**给定任务 A**.
请原样抄写关于HashMap构造函数的节选中以含有“initialCapacity = MA”的词句开头、以“操在添加元素的时候进行判断。”结尾的那一部分。

**阅读材料**.
>>>>

可以看到，无论调用哪个构造函数，最后都是调用了下面这个构造函数：

  public HashMap(int initialCapacity, float loadFactor) {

那么我们就将注意力放在这个终极构造函数：

 /**
     * Constructs an empty <tt>HashMap</tt> with the specified initial
     * capacity and load factor.
     *
     * @param  initialCapacity the initial capacity
     * @param  loadFactor      the load factor
     * @throws IllegalArgumentException if the initial capacity is negative
     *         or the load factor is nonpositive
     */
    public HashMap(int initialCapacity, float loadFactor) {

        //以下三个if判断都是对容量和加载因子进行过滤

        if (initialCapacity < 0)
            throw new IllegalArgumentException("Illegal initial capacity: " + initialCapacity);
        if (initialCapacity > MAXIMUM_CAPACITY)
            initialCapacity = MAXIMUM_CAPACITY;
        if (loadFactor <= 0 || Float.isNaN(loadFactor))
            throw new IllegalArgumentException("Illegal load factor: " + loadFactor);

         //注意这里了，下面这个while循环就是阿楠今天要讲的精髓之一，大家暂时也不用关心，后面会讲。

        // Find a power of 2 >= initialCapacity
        int capacity = 1;
        while (capacity < initialCapacity)
            capacity <<= 1;

        this.loadFactor = loadFactor;

        //threshold就是hashmap的元素数量临界值，元素数量达到这个值，就会扩容。是否要扩容操在添加元素的时候进行判断。

        threshold = (int)Math.min(capacity * loadFactor, MAXIMUM_CAPACITY + 1);

       //重点：创建了一个容量为capacity的数组
        table = new Entry[capacity];

      //是否使用备选哈希函数，用来对key为String类型的hash函数进行特殊处理，减少hash值的碰撞。
        useAltHashing = sun.misc.VM.isBooted() &&(capacity >= Holder.ALTERNATIVE_HASHING_THRESHOLD);
        init();
    }

}

注意到构造函数中，创建了一个Entry类型的数组。这个数组就是用来存放元素的，而元素在数组中的位置是由元素key的哈希值计算的(后面会介绍)。当元素key的哈希值冲突怎么办呢？上文讲到了它将数组元素设计成了单链表。那么我们来看看Entry的结构，到底是不是一个单链表。

  static class Entry<K,V> implements Map.Entry<K,V> {
        final K key;
        V value;
        Entry<K,V> next;
        int hash;

        /**
         * Creates new entry.
         */
        Entry(int h, K k, V v, Entry<K,V> n) {
            value = v;
            next = n;
            key = k;
            hash = h;
        }

        public final K getKey() {
            return key;
        }

        public final V getValue() {
            return value;
        }

        public final V setValue(V newValue) {
            V oldValue = value;
            value = newValue;
            return oldValue;
        }

        public final boolean equals(Object o) {
            if (!(o instanceof Map.Entry))

<<<<

**输入条目**.
>>>>

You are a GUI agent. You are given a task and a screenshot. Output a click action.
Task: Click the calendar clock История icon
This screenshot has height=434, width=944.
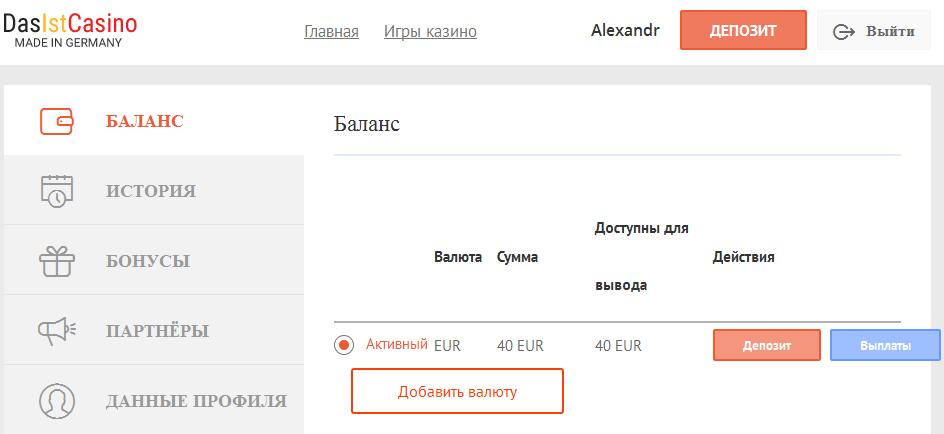point(57,190)
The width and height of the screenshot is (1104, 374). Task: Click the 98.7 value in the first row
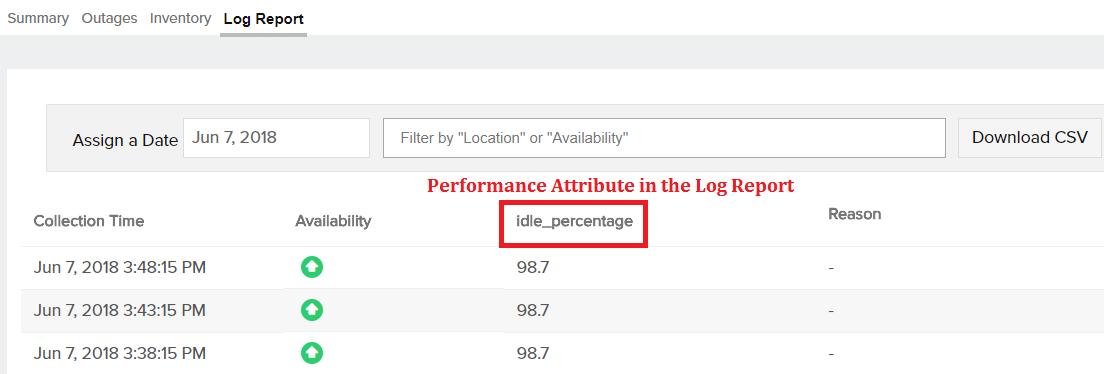coord(532,268)
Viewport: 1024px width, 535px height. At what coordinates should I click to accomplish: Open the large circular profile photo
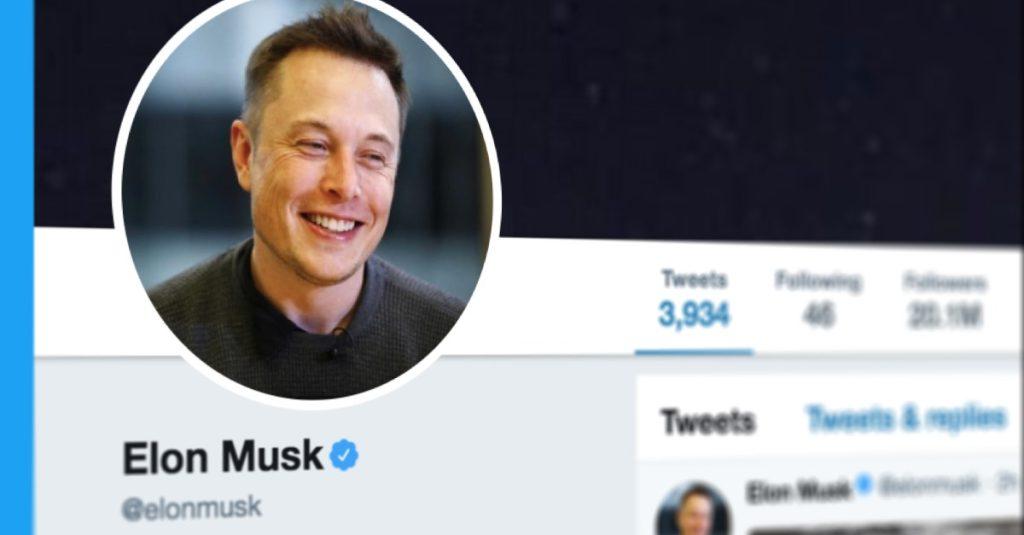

<<<<

**给定任务 B**.
把条目中从含有“The width and”的那一行起直到条目末尾的各行重新写出，首尾两行都包括在内，其余文字保持不变，答案中的坐标数值一律乘以0.2并四舍五入为整数，图片不要写入。只给出这几行。

**完整解答 A**.
initialCapacity = MAXIMUM_CAPACITY;
        if (loadFactor <= 0 || Float.isNaN(loadFactor))
            throw new IllegalArgumentException("Illegal load factor: " + loadFactor);

         //注意这里了，下面这个while循环就是阿楠今天要讲的精髓之一，大家暂时也不用关心，后面会讲。

        // Find a power of 2 >= initialCapacity
        int capacity = 1;
        while (capacity < initialCapacity)
            capacity <<= 1;

        this.loadFactor = loadFactor;

        //threshold就是hashmap的元素数量临界值，元素数量达到这个值，就会扩容。是否要扩容操在添加元素的时候进行判断。

**完整解答 B**.
The width and height of the screenshot is (1104, 374). Task: Click the 98.7 value in the first row
coord(106,54)
Viewport: 1024px width, 535px height. At what coordinates should I click to accomplish: Open the large circular profile photo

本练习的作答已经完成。